▶ _O QUE FAZER_:
1) Segundo o texto sobre a Restauração Meiji, por que a chegada de Perry deixou o Japão em situação de vulnerabilidade? Responda em uma a três frases.
2) Passe para o inglês esta frase do texto sobre a Restauração Meiji: "A Restauração Meiji teve início em 1868, como resposta às pressões internas e externas que o Japão enfrentava no fim do período Tokugawa (1603 – 1868)."
3) Prossiga com o texto sobre a Restauração Meiji a partir da última frase apresentada.

▶ _TEXTO FORNECIDO_:

+--

DO JIU-JITSU AO JUDÔ
A Restauração Meiji e a transformação
do Japão
Samurais do clã Satsuma, membros da
Aliança Satchō, lutando do lado imperial durante o período da Guerra
Boshin – Foto: Felice Beato
A Restauração Meiji teve início em 1868, como resposta às
pressões internas e externas que o Japão enfrentava no fim do período Tokugawa
(1603 – 1868). Durante séculos, o país esteve isolado do mundo, sob a política
do sakoku (fechamento do país), mas esse isolamento foi abruptamente
interrompido em 1853, quando o comodoro americano Matthew Perry chegou ao Japão
e exigiu a abertura dos portos ao comércio internacional. A presença de Perry
expôs as fragilidades militares e econômicas do shogunato Tokugawa, colocando o
país em uma situação de vulnerabilidade.

+--

▶ _DADOS DE ORIGEM_:
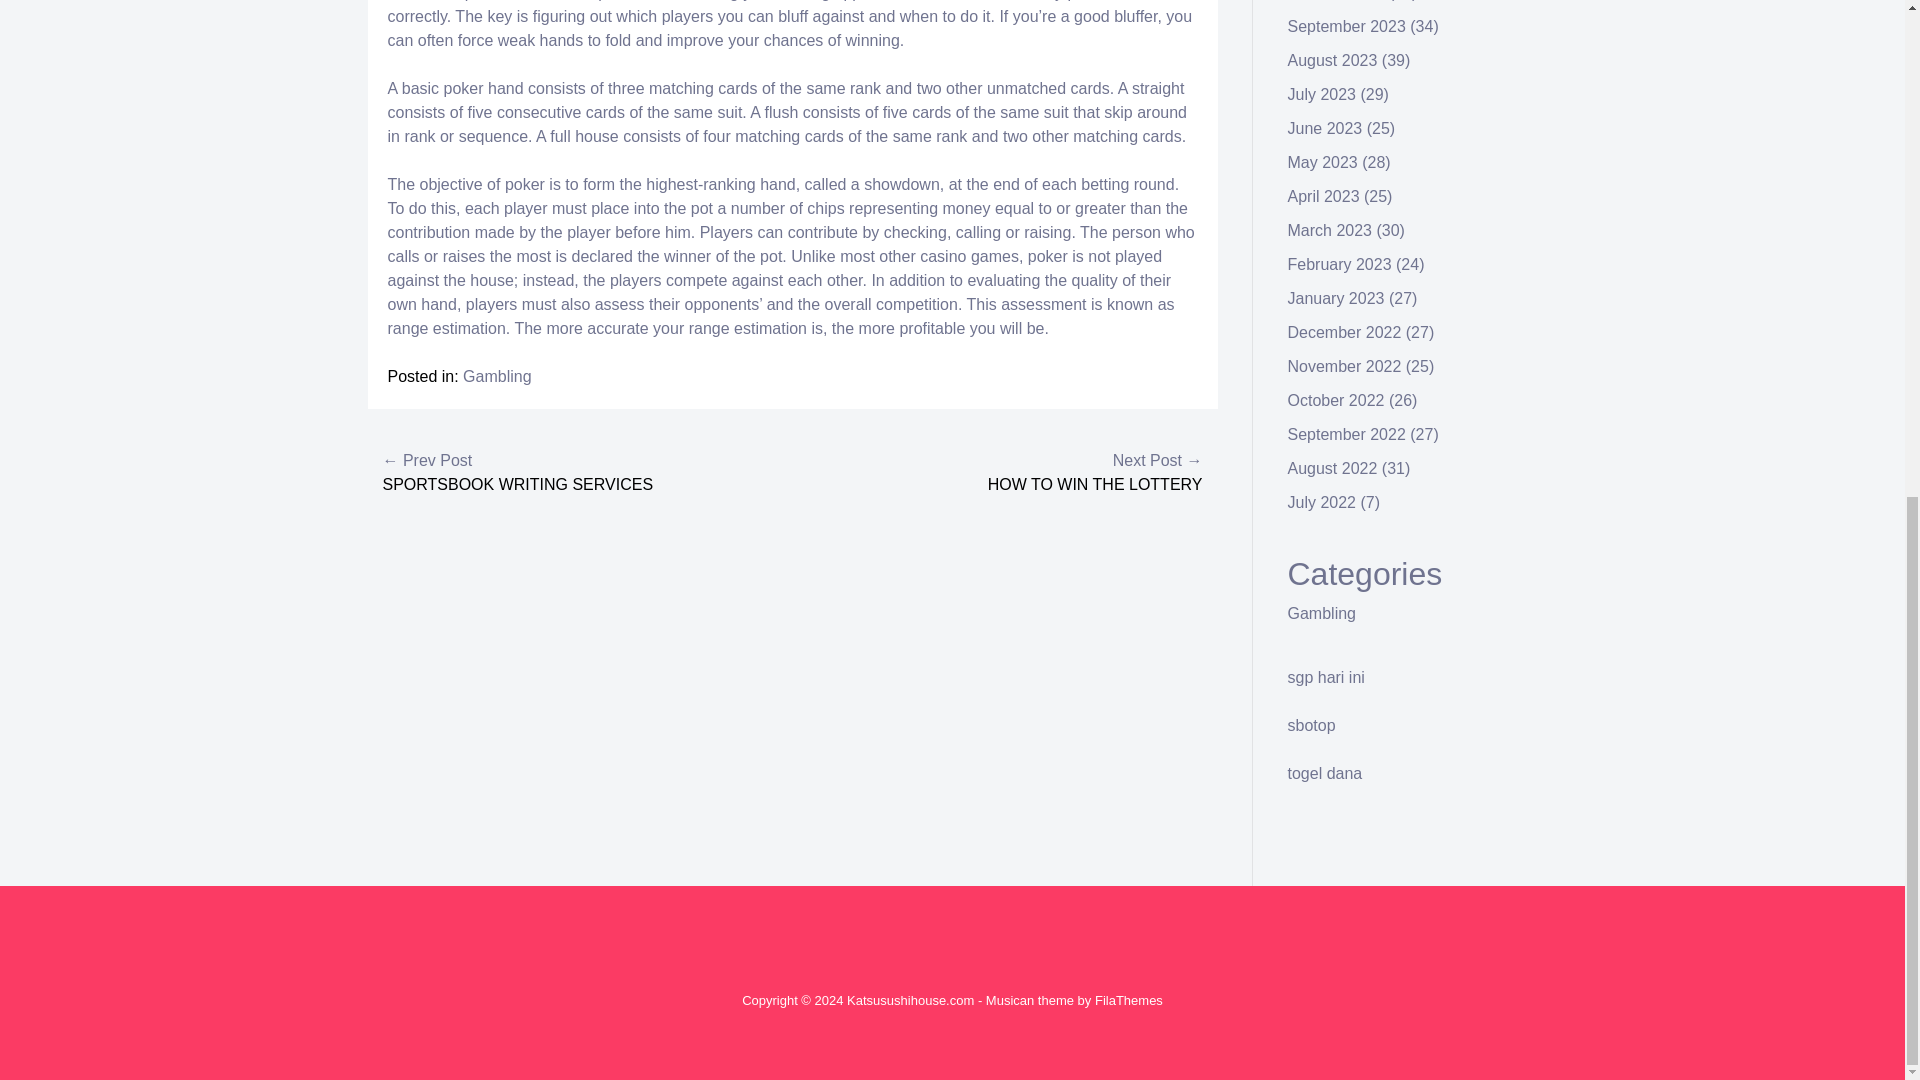 This screenshot has height=1080, width=1920. I want to click on October 2023, so click(1336, 0).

+--

▶ _RESPOSTAS EM ORDEM_:
1) A presença de Perry expôs as fragilidades militares e econômicas do shogunato Tokugawa. Isso colocou o país em uma situação de vulnerabilidade.

2) The Meiji Restoration began in 1868 as a response to the internal and external pressures that Japan faced at the end of the Tokugawa period (1603 – 1868).

3)
Internamente, o descontentamento com a liderança Tokugawa
crescia. Samurais, camponeses e clãs regionais demonstravam insatisfação,
especialmente pela incapacidade do shogunato de resistir às potências
ocidentais. Clãs influentes, como Satsuma e Choshu, uniram forças para
pressionar pela derrubada do shogunato e defender a restauração do poder
imperial, como forma de unificar o país e modernizá-lo para enfrentar as
ameaças externas.
“A Agência da Casa
Imperial escolheu Uchida Kuichi, um dos fotógrafos mais renomados do Japão na
época, como o único artista autorizado a fotografar o Imperador Meiji em 1872 e
novamente em 1873. Até então, nenhum imperador havia sido fotografado. Uchida
estabeleceu sua reputação fazendo retratos de samurais leais ao xogunato
Tokugawa.”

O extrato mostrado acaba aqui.